ASSIGNMENT
In the entries below, every line with the string "screenshot" is to be reported.

SUPPLIED RECORDS
--------------------------------

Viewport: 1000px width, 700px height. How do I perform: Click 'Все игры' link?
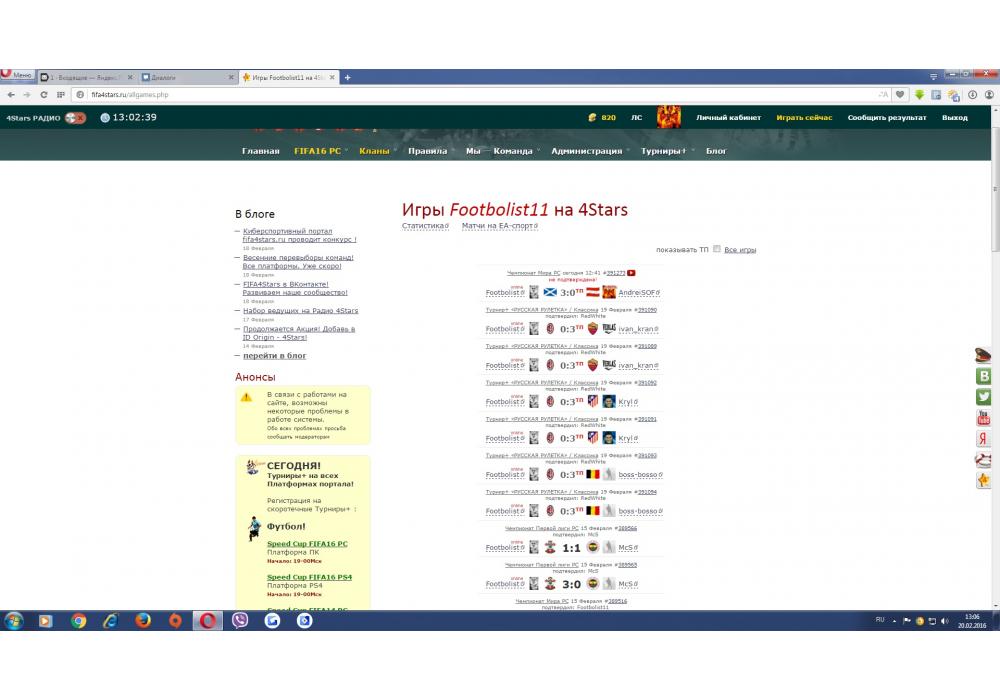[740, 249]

--------------------------------

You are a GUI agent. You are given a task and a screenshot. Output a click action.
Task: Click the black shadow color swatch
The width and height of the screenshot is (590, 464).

--------------------------------

RESULT OF THIS TASK
You are a GUI agent. You are given a task and a screenshot. Output a click action.
The width and height of the screenshot is (590, 464).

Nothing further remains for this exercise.